-- BRIEF 1 --
In the tunneling excerpt, what IP Protocol Number does Generic Routing Encapsulation use?
-- BRIEF 2 --
Rewrite the paragraph in the tunneling excerpt that begins "In contrast, an IP payload might believe" as a shorter paragraph that keeps its main facts.
-- BRIEF 3 --
List every item that the tunneling excerpt gives under the heading "Stream-based".

-- SOURCE EXCERPT --
BEGIN
Tunneling typically contrasts with a layered protocol model such as those of OSI or TCP/IP. The tunnel protocol is usually (but not always) at a higher level than the payload protocol, or at the same level. To understand a particular protocol stack, both the payload and delivery protocol sets must be understood. Protocol encapsulation that is carried out by conventional layered protocols, in accordance with the OSI model or TCP/IP model, for example HTTP over TCP over IP over PPP over a V.92 modem, should not be considered as tunneling.
As an example of network layer over network layer, Generic Routing Encapsulation (GRE), which is a protocol running over IP (IP Protocol Number 47), often is used to carry IP packets, with RFC 1918 private addresses, over the Internet using delivery packets with public IP addresses. In this case, the delivery and payload protocols are compatible, but the payload addresses are incompatible with those of the delivery network.
In contrast, an IP payload might believe it sees a data link layer delivery when it is carried inside the Layer 2 Tunneling Protocol, which appears to the payload mechanism as a protocol of the data link layer. L2TP, however, actually runs over the transport layer using User Datagram Protocol (UDP) over IP. The IP in the delivery protocol could run over any data link protocol from IEEE 802.2 over IEEE 802.3 (i.e., standards-based Ethernet) to the Point-to-Point Protocol (PPP) over a dialup modem link.
Tunneling protocols may use data encryption to transport insecure payload protocols over a public network such as the Internet thereby providing VPN functionality. IPSec has an end-to-end Transport Mode, but also can be operated in a Tunneling Mode through a trusted security gateway.
Contents |
[edit] Common tunneling protocols
Examples of tunneling protocols include:
Datagram-based:
- IPsec
- GRE (Generic Routing Encapsulation) supports multiple protocols and multiplexing
- IP in IP Tunneling [1] Lower overhead than GRE and used when only 1 IP stream is to be tunneled
- L2TP (Layer 2 Tunneling Protocol) [2]
- MPLS (Multi-Protocol Label Switching)
- GTP (GPRS Tunnelling Protocol)
- PPTP (Point-to-Point Tunneling Protocol) [3]
- PPPoE (point-to-point protocol over Ethernet)
- PPPoA (point-to-point protocol over ATM)
- IEEE 802.1Q (Ethernet VLANs)
- DLSw (SNA over IP)
- XOT (X.25 datagrams over TCP)
- IPv6 tunneling: 6to4; 6in4; Teredo
- Anything In Anything (AYIYA; e.g. IPv6 over UDP over IPv4, IPv4 over IPv6, IPv6 over TCP IPv4, etc.)
Stream-based:
- TLS
- SSH
- SOCKS
- HTTP CONNECT command
- Various circuit-level proxy protocols, such as Microsoft Proxy Server's Winsock Redirection Protocol, or WinGate Winsock Redirection Service.
[edit] SSH tunneling
An SSH tunnel (sometimes referred to as a VPN) is an encrypted network tunnel created through an SSH connection. SSH is frequently used to tunnel insecure traffic over the Internet in a secure way. For example, Windows machines can share files using the SMB protocol, which is not encrypted. If you were to mount a Windows filesystem remotely through the Internet, someone snooping on the connection could see your files. To mount an SMB file system securely, one can establish an SSH tunnel that routes all SMB traffic to the fileserver inside an SSH-encrypted connection. Even though the SMB traffic itself is insecure, because it travels within an encrypted connection it becomes secure.
END
-- DATA EXCERPT --
BEGIN
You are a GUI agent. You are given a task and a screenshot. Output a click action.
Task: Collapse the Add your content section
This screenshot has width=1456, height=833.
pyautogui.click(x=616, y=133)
END
-- CORRECT OUTPUT 1 --
47

-- CORRECT OUTPUT 2 --
Carried inside the Layer 2 Tunneling Protocol, an IP payload may seem to be traveling over a data link layer, since L2TP looks to it like a data link protocol. In fact, L2TP runs over the transport layer, using UDP over IP. That delivery IP can in turn run over any data link protocol, from IEEE 802.2 over IEEE 802.3 (standards-based Ethernet) to PPP over a dialup modem link.

-- CORRECT OUTPUT 3 --
- TLS
- SSH
- SOCKS
- HTTP CONNECT command
- Various circuit-level proxy protocols, such as Microsoft Proxy Server's Winsock Redirection Protocol or WinGate Winsock Redirection Service